Ratownicy mówią: dość

Ratownicy mówią: dość

Przemęczeni, rozgoryczeni, niedoceniani. Fala wypowiedzeń i zwolnień lekarskich wśród ratowników medycznych przybiera na sile

– W całej Polsce złożyli już ok. 1,5 tys. wypowiedzeń – na ok. 14 tys. ratowników udzielających świadczeń zdrowotnych w ramach państwowego systemu ratownictwa medycznego. Ci ludzie najprawdopodobniej od 1 października nie wrócą do pracy, co znaczy, że ok. 10% zespołów nie będzie działać – mówi Bartłomiej Zimoch, ratownik medyczny, prezes zarządu Stowarzyszenia Ratowników Medycznych Pomorza Zachodniego.

To efekt wieloletniego zaniedbywania potrzeb tej kluczowej dla zdrowia publicznego grupy zawodowej. Po protestach, które odbyły się 30 czerwca br. w siedmiu polskich miastach, przyszła kolej na następne – w Warszawie trwają one od 1 września. Ratownicy medyczni żądają podwyżki wynagrodzenia podstawowego do 4972 zł brutto (obecnie, od 1 lipca br., jest to 3772 zł brutto dla ratowników ze średnim wykształceniem, 4186 zł dla osób z dyplomem uczelni), ustawy o zawodzie ratownika medycznego oraz upowszechnienia umów o pracę.

Pandemia odbezpieczyła granat

– Już wiosną zeszłego roku, gdy zaczęła się pandemia, mówiliśmy, że ten system padnie. I to jest właśnie ten moment, gdy system padł – mówi mi osoba pracująca w karetce, czyli wyjazdowym zespole ratownictwa medycznego. Nie chce podawać imienia w obawie przed nieprzyjemnościami w pracy. – Ratownicy mówią: dość, są przeciążeni pracą, sfrustrowani jej warunkami. Wielu cierpi na zespół stresu bojowego. To rzeczy, które są problemem ogólnopolskim, dzieją się na każdej stacji pogotowia. W moim mieście były w sierpniu dni, gdy 40% karetek nie wyjeżdżało z powodu zwolnień lekarskich. Zwykle w miesiącu jedna-dwie osoby brały zwolnienia, w ostatnim miesiącu wzięła je połowa z nas.
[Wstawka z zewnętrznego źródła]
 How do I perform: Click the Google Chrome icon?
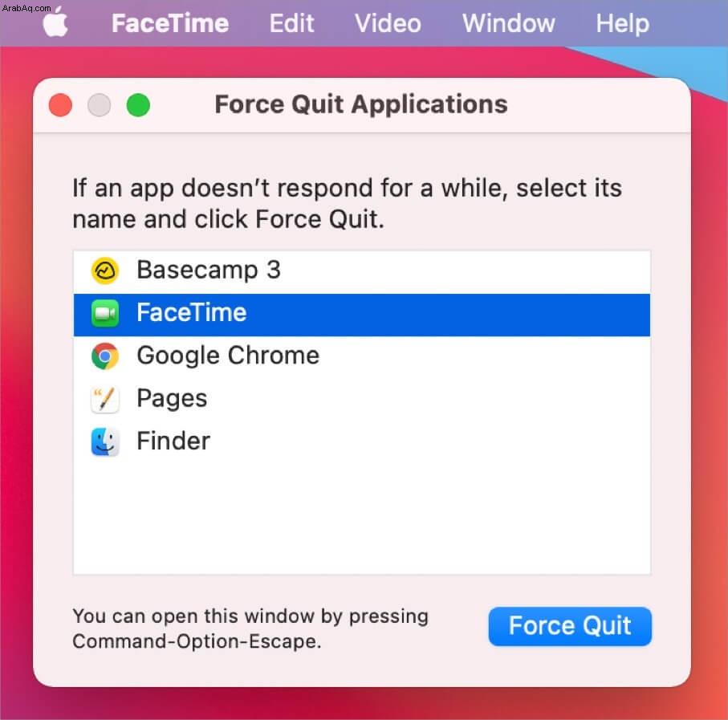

Wbrew obiegowej opinii masowe zwolnienia nie są wyłącznie formą manifestu. – Wcale nie jest tak, że to są „lewe” zwolnienia – wyjaśnia Bartłomiej Zimoch. – Stoi za nimi w ogromnej większości przypadków zły stan zdrowia ratowników. Duża część, szczególnie podczas pandemii, doszła do takiego stopnia wyczerpania psychicznego i fizycznego, że najczęściej zostali zmuszeni przez lekarzy rodzinnych do pójścia na zwolnienie pod groźbą odmowy dalszego leczenia. Psychiatrzy i psycholodzy mówią im: „Jesteś tak wypalony, że stajesz się groźny”. I robią to nie tylko dla dobra ratowników, ale też ich pacjentów. Bo jeśli ratownik z PTSD boi się własnego cienia, ma lęki wszelkiego rodzaju, staje się groźny dla pacjentów. Weźmy także pod uwagę, że osoby wykonujące zawody medyczne mają zupełnie zaburzony cykl dobowy. Nie wiem, ile musiałbym się regenerować, żeby po tylu latach takiego obciążenia mój organizm wrócił do homeostazy. Niestety, świadomość społeczeństwa w tym temacie jest bardzo uboga. Zresztą nawet nasz dysponent, czyli mój dyrektor, ośmieszył się, wysyłając kontrolę do wszystkich pracowników na L4 – żadne nie zostało podważone przez ZUS.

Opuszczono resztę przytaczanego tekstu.